I ran across the following formula in a textbook but can't figure out how to prove it. How would I go about solving this?
$\int_0^\pi\frac{\cos(n\theta)}{\cos\theta - \cos\theta_0}d\theta = \frac{\pi\sin(n\theta_0)}{\sin\theta_0}$
where $\theta_0\in[0,\pi]$.
My initial attempt was to use integration by parts for $n=1$ and then try induction, but it didn't work out for me.
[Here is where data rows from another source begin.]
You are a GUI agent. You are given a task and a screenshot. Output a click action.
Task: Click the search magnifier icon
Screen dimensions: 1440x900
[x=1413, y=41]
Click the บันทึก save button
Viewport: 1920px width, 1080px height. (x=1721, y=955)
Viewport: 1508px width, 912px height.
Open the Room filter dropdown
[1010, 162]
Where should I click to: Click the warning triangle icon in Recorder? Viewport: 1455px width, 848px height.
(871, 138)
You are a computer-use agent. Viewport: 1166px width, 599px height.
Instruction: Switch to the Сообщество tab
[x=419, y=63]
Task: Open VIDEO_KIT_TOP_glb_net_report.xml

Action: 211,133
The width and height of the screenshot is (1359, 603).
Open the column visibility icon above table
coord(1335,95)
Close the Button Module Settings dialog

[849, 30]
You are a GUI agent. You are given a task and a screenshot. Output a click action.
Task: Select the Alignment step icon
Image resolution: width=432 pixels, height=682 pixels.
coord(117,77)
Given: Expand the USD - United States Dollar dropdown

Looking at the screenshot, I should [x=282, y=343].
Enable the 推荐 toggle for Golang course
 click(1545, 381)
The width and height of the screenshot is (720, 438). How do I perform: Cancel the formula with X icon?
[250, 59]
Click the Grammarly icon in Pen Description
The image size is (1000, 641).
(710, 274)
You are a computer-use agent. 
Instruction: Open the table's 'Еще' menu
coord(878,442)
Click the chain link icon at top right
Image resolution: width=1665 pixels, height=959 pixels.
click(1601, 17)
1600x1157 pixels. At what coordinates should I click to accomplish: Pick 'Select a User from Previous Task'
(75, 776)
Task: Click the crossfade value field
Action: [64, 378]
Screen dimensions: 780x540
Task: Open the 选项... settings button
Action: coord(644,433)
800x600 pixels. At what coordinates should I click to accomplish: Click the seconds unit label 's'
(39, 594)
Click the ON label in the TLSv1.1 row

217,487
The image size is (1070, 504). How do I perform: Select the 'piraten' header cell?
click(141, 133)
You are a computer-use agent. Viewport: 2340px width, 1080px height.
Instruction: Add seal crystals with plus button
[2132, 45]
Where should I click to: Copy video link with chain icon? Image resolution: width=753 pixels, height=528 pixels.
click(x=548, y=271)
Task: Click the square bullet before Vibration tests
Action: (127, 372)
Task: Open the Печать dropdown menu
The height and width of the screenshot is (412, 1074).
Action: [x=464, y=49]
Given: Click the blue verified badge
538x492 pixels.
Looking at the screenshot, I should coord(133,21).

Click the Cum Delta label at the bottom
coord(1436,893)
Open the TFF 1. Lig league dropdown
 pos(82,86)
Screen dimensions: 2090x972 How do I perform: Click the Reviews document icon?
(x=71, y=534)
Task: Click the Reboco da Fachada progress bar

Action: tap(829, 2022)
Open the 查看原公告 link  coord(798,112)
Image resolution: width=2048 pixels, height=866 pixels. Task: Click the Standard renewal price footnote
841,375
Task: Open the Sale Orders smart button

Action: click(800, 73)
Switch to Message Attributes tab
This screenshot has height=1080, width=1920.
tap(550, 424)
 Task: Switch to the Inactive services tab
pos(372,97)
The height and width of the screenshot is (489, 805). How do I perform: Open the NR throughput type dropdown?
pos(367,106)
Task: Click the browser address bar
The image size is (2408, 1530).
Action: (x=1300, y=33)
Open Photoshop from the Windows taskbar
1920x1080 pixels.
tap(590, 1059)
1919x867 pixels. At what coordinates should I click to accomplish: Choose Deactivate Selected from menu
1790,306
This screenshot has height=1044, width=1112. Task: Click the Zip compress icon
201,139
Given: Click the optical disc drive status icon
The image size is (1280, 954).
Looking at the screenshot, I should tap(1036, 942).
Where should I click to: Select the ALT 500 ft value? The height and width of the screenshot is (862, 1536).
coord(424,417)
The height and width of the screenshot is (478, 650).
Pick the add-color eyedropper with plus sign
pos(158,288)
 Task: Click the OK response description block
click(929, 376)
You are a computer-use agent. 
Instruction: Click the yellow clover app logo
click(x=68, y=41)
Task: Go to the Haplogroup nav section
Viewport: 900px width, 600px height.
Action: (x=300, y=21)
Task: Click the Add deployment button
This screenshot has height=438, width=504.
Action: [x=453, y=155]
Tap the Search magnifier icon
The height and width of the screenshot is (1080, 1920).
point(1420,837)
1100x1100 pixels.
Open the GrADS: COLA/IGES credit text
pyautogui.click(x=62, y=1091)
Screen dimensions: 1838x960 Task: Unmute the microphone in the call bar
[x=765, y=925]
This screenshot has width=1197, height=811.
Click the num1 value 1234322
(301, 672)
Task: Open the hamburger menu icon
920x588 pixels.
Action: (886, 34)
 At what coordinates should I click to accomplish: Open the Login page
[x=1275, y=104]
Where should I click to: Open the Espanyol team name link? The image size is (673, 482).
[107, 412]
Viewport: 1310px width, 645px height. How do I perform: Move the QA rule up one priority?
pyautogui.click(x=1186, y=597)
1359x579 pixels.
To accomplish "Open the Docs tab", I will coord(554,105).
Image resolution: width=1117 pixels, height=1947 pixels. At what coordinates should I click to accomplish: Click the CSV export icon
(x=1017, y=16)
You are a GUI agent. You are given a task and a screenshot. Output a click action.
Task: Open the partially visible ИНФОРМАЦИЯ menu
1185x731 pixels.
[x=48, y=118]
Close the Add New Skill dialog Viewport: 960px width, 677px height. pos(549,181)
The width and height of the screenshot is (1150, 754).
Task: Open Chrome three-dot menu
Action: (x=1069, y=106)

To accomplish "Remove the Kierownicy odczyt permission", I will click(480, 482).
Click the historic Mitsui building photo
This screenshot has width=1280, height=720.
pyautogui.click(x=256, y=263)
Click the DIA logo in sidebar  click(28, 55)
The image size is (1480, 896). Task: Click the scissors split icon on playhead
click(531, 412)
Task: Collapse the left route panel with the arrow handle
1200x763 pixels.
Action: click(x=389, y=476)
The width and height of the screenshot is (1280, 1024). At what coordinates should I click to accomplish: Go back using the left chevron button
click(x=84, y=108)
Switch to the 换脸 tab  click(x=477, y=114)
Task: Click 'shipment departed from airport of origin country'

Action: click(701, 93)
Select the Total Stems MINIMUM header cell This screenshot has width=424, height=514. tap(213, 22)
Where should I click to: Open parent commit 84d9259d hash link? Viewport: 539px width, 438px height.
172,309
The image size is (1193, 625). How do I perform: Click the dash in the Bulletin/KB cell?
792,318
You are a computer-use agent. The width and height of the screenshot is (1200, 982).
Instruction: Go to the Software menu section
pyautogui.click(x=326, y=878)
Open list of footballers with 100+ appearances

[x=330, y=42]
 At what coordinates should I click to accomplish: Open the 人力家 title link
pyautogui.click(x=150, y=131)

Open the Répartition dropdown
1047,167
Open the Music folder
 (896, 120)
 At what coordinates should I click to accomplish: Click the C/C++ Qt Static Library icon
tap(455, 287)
It's also clear that the integral will be improper at $\theta=\theta_0$, so we should handle that somehow.
This problem appears in Paul J. Nahin, Inside Interesting Integrals, Springer, 2015, p. 60. I'll write the full details later.
Let $$I_n(\theta_0) = \int_0^\pi \frac{\cos(n\theta)}{\cos \theta - \cos \theta_0} \;\mathrm{d}\theta$$ Then using trigonometric identities one can show that $$I_{n + 1}(\theta_0) - 2\cos\theta_0 \cdot I_n(\theta_0) + I_{n - 1}(\theta_0) = \int_0^\pi \frac{2\cos(n\theta) \cdot (\cos\theta - \cos\theta_0)}{\cos\theta - \cos\theta_0} \;\mathrm{d}\theta = \frac{\sin(n\pi)}{n} = 0$$ since $n$ is integer.
The conclusion now easily follows by induction.